Traditional food beliefs and practices in pregnancy and postpartum could further exacerbate under-nutrition, with additional negative impacts on neonatal and maternal outcomes. Hence, we sought to understand the local context and prevailing beliefs about food and to explore the underlying social, economic, and cultural determinants of food beliefs, and mechanisms for change.
Over four years, prospective quantitative data were collected from 16,265 postpartum women regarding pregnancy and postpartum food behaviours. This was complemented by 11 focus group discussions with women from varying backgrounds and their experience of pregnancy in Dhanusha district, in order to explore reasons behind behaviours. This analysis was supported with a field visit to understand the context, as well as five semi-structured interviews with local female NGO staff in order to clarify the findings from the discussions. Statistical analysis was performed using Stata/SE version 12.1. Transcripts were indexed using N-Vivo software, and data was rearranged into charts by thematic content.

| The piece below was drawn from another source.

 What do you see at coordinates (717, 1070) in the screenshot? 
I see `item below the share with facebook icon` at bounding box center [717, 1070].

We discovered a marked secular decline in avoidance of foods, under eating, and fasting during pregnancy, but an increase in postpartum food taboos over these four years. Logistic regression showed an association of food taboos and under eating in pregnancy with food insecurity, low asset scores, lower BMI, primigravidity, and younger age. Our data showed that traditional eating practices are higher in people from the plains than the hills, but other differences between ethnic groups were less significant. Qualitative research revealed that some women under eat during pregnancy because they fear a difficult delivery and are worried that food takes up space, and therefore there is less growing space for the baby. Other reasons commonly mentioned by respondents included affordability of food, physical discomfort, and the requirement of continuing physical work during pregnancy. Although women seem to have more control over their food intake during pregnancy, traditional practices in the early postpartum period ensure that food intake remains predominantly under the control of others such as the mother-in-law.

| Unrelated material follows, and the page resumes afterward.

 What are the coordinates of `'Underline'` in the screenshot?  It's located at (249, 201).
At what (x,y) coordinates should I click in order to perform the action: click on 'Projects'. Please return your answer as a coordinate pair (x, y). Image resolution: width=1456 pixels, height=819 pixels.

Traditional eating behaviours, although entrenched in culture, are not obstinate and can change significantly over time, depending on various factors like economic status, food security, access to media, education, and ultimately empowerment. Despite this, there are still vulnerable groups of women who are more likely to continue traditional eating practices in pregnancy, including poorer, more food insecure, younger, and more undernourished women.